Updated on June 20, 2019
iijuan12 profile image

I am a Christian. I was an 8th-grade American History teacher. I am currently a freelance writer, public speaker, & homeschooling mom of 9.

January Art Lessons for Early Elementary
January Art Lessons for Early Elementary

This is part of a series of 26 hands-on art lessons for Kindergarten, 1st, & 2nd grade. This covers the art lessons we completed in January. I used this plan while teaching a weekly 45 minute art class for children in Kindergarten, 1st, & 2nd grades. Each lesson includes an art concept and a variety of art techniques to make each lesson engaging & memorable. Use these fun lessons with your classroom, homeschool, after-school program, or co-op!

Swirly Penguins

Warm Colors & Value Review

Swirly Penguins
Swirly Penguins

Penguins: Warm Colors & Value Review

We started back from winter break with a fun wintry picture of a penguin that includes a review of warm colors and value. We followed this lesson by Cassie Stephens, though we will use a black marker to make our penguins and didn't practice ahead of time on making them.

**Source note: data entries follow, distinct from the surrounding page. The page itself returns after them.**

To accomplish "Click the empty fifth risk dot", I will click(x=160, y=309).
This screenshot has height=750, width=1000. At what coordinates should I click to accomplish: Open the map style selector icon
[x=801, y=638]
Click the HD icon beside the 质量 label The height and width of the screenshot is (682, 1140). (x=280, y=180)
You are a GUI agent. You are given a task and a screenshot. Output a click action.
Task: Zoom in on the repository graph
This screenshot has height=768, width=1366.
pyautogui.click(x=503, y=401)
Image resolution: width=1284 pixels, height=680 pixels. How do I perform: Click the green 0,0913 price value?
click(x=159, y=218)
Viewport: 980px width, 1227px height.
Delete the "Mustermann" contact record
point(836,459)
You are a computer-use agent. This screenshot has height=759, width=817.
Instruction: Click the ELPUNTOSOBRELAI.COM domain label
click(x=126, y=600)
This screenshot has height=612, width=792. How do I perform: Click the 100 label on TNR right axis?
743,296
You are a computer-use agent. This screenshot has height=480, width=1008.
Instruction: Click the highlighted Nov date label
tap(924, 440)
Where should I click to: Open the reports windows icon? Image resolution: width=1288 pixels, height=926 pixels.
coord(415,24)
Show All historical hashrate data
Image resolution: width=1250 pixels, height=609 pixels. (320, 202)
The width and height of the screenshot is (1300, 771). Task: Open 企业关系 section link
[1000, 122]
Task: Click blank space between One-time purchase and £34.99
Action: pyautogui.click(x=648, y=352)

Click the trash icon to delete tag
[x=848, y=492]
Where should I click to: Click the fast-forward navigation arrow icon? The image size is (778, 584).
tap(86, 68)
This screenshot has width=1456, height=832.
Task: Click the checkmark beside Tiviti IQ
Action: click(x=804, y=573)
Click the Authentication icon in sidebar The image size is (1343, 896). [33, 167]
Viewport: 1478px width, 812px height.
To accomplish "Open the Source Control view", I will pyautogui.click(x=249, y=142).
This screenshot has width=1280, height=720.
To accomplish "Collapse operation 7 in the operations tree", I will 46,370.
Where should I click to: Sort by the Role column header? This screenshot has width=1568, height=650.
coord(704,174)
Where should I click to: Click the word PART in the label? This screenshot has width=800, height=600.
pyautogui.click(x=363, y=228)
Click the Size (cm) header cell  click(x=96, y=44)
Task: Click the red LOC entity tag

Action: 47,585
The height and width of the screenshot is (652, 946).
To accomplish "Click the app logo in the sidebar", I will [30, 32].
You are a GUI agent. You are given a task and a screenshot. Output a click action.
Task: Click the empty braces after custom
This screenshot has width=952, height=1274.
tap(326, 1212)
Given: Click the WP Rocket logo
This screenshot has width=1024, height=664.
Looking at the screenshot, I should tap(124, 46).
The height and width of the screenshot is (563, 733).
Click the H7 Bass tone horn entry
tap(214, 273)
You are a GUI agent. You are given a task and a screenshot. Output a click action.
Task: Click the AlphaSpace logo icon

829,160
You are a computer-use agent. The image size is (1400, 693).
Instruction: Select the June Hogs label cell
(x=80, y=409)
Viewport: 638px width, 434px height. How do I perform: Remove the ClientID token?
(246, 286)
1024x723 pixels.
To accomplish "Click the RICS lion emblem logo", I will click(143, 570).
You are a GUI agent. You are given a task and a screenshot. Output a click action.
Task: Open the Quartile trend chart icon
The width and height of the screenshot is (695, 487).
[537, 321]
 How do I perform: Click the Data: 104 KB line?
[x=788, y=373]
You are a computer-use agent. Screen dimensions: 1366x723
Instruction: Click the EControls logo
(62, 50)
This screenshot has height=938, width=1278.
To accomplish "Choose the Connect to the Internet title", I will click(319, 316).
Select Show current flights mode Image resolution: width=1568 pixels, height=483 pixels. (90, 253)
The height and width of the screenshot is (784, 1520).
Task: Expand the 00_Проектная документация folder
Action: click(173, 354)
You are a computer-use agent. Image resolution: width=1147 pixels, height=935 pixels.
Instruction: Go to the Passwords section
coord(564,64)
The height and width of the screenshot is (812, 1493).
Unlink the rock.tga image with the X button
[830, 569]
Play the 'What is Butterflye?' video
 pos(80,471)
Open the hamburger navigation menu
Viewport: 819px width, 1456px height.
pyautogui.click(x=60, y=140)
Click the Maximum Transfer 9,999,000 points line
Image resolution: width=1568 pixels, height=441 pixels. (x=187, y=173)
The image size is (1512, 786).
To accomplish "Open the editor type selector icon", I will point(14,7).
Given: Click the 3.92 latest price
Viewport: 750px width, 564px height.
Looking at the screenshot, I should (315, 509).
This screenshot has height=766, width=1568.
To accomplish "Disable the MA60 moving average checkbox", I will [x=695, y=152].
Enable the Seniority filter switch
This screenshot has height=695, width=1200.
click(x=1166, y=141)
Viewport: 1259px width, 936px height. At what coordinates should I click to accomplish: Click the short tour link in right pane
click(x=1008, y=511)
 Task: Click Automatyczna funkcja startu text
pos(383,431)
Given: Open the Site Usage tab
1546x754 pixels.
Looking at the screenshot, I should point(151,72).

  • Welcome everyone back and ask each student to share something they did or got during the break.
  • Quickly review warm and cool colors.
  • Have the students quickly practice drawing swirls on their hands using the paintbrush.
  • Give each student a full sheet of plain white paper (printer paper) and have them use only the warm colors (red, orange, and yellow) from their watercolor paints to paint swirls. (I demonstrated as well on a sheet of paper.) Make sure to draw swirls off the page as well.
  • Have students put away their watercolor paints and take our markers. They should write their name on their paper and then lay it on another table (or the floor) to dry.
  • Pass out half a sheet of paper. Lead them in drawing a penguin as described in the above lesson link.
  • Have the students cut out their penguin. It's okay if you leave some of the white paper. Just don't cut off any penguin parts!
  • Color in the penguin using markers.
  • Paste the penguin on top of the swirl paper.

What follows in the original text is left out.